When the prince fell silent, they all looked at him gaily, even Aglaya, but especially Lizaveta Prokofyevna.

"Quite an examination!" she cried. "So, my dear ladies, you thought you were going to patronize him like a poor little thing, and he barely deigned to accept you, and that with the reservation that he would come only rarely. We've been made fools of—Ivan Fyodorovich most of all—and I'm glad. Bravo, Prince, we were told earlier to put you through an examination. And what you said about my face is all completely true: I am a child, and I know it. I knew it even before you said it; you precisely expressed my own thought in a single word. I think your character is completely identical to mine, and I'm very glad; like two drops of water. Only you're a man and I'm a woman, and I've never been to Switzerland, that's all the difference."

"Don't be in a hurry, maman"cried Aglaya, "the prince said he

had something special in mind in all his confessions, and he wasn't simply saying it."

"Yes, oh, yes," the others laughed.

"Don't tease him, my dears, he may be cleverer than all three of you put together. You'll see. Only why have you said nothing about Aglaya, Prince? Aglaya's waiting, and I am, too."

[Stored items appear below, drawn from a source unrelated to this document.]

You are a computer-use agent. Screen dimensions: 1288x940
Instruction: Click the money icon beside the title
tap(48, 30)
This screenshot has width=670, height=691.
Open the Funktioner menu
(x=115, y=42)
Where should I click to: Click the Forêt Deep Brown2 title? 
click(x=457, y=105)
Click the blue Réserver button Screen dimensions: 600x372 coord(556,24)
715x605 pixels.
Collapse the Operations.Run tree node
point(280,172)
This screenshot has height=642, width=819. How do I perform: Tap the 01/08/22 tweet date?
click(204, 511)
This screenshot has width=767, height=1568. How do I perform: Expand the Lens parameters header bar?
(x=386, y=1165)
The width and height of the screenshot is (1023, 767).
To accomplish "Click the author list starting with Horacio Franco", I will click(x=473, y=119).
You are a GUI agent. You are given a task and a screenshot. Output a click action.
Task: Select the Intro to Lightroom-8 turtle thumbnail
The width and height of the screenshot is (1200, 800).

"I can't say anything now. I'll say it later."

"Why? She's noticeable, I believe?"

"Oh, yes, she's noticeable. You're an extraordinary beauty, Aglaya Ivanovna. You're so good-looking that one is afraid to look at you."

"That's all? And her qualities?" Mrs. Epanchin persisted.

"Beauty is difficult to judge; I'm not prepared yet. Beauty is a riddle."

"That means you've set Aglaya a riddle," said Adelaida. "Solve it, Aglaya. But she is good-looking, isn't she, Prince?"

"Extremely!" the prince replied warmly, with an enthusiastic glance at Aglaya. "Almost like Nastasya Filippovna, though her face is quite different ..."

They all exchanged astonished looks.

"Like who-o-om?" Mrs. Epanchin drew out. "Like Nastasya Filippovna? Where have you seen Nastasya Filippovna? What Nastasya Filippovna?"

"Gavrila Ardalionovich was just showing Ivan Fyodorovich her portrait."

"What? He brought Ivan Fyodorovich her portrait?"

"To show him. Today Nastasya Filippovna presented Gavrila Ardalionovich with her portrait, and he brought it to show."

"I want to see it!" Mrs. Epanchin heaved herself up. "Where is this portrait? If she gave it to him, he must have it, and, of course, he's still in the office! He always comes to work on Wednesdays and never leaves before four. Send for Gavrila Ardalionovich at once! No, I'm hardly dying to see him. Do me a favor, my dear Prince, go to the office, take the portrait from him, and bring it here. Tell him we want to look at it. Please."

"He's nice, but much too simple," said Adelaida, when the prince had gone.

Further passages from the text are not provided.